### MATERIAL SUPPLIED
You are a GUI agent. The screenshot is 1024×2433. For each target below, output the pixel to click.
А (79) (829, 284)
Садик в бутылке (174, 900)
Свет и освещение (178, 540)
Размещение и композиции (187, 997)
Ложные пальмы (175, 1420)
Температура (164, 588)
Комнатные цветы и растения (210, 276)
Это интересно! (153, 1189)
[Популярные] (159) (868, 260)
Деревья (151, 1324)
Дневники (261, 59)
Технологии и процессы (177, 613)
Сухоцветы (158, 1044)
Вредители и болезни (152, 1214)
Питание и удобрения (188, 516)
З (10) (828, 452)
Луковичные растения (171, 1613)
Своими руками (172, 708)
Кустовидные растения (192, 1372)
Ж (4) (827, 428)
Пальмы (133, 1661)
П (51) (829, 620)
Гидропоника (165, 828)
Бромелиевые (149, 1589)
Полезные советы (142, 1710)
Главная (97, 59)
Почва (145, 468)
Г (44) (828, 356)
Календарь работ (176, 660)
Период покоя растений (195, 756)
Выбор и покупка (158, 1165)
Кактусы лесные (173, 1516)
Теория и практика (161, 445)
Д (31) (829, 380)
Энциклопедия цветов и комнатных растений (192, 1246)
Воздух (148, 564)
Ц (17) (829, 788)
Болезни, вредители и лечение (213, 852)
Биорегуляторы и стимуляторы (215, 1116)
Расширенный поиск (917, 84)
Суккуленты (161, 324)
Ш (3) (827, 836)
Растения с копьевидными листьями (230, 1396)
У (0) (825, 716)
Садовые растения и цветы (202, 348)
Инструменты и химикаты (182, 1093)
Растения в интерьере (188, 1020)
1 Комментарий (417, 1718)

### EXERCISE REQUIREMENTS
Where the string "растений" occurs in the data, return the whole line.

### RESPONSE TO THE TASK
Период покоя растений (195, 756)
Энциклопедия цветов и комнатных растений (192, 1246)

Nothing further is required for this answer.